= Albert Todd (Missouri politician) =

American lawyer and politician

Albert Todd (March 4, 1813 – April 30, 1885) was an American lawyer and politician.

Todd, third son of Ira and Sally (Hmman) Todd, was born in Hartwick, New York., March 4, 1813. He had spent one year at Amherst College, before entering as Sophomore at Yale College, where he graduated in 1836. He taught a high school in Canaan, Connecticut, until the spring of 1837, when he began law studies with Judge Arphaxad Loomis, of Little Falls, New York. Upon his admission to the bar in 1839, he decided to emigrate to the West. He selected St. Louis and arrived there in November, 1839, beginning practice in March 1840. He gave special attention to questions affecting real property, and achieved distinguished success in litigated cases of this nature.
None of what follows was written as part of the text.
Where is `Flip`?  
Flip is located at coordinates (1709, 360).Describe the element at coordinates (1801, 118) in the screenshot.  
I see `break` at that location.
Through apprehensions with regard to his health, he retired in 1860, at a comparatively early age, from active practice, confining himself thereafter to office consultations. He declined all political nominations until 1854, when he was elected to the Missouri House of Representatives. In 1860 he was an unsuccessful candidate for US Congress on the Bell and Everett ticket. In 1875, he was a member of the convention which revised the Constitution of Missouri. He was a director of Washington University in St. Louis, and served gratuitously for fifteen years in its Law Department as lecturer. Among his students was Lemma Barkeloo, the first female law student in the United States. After a month's illness, he died at his home in St. Louis, of meningitis, April 30, 1885, in his 73rd year.

On October 27, 1842, he married Elizabeth Wilson, of Little Falls, who died February 9, 1848, leaving a daughter who survived him. He next married, August 10, 1854, Caroline, daughter of Benjamin Johnson, of Bond County, Illinois, who survived him without children.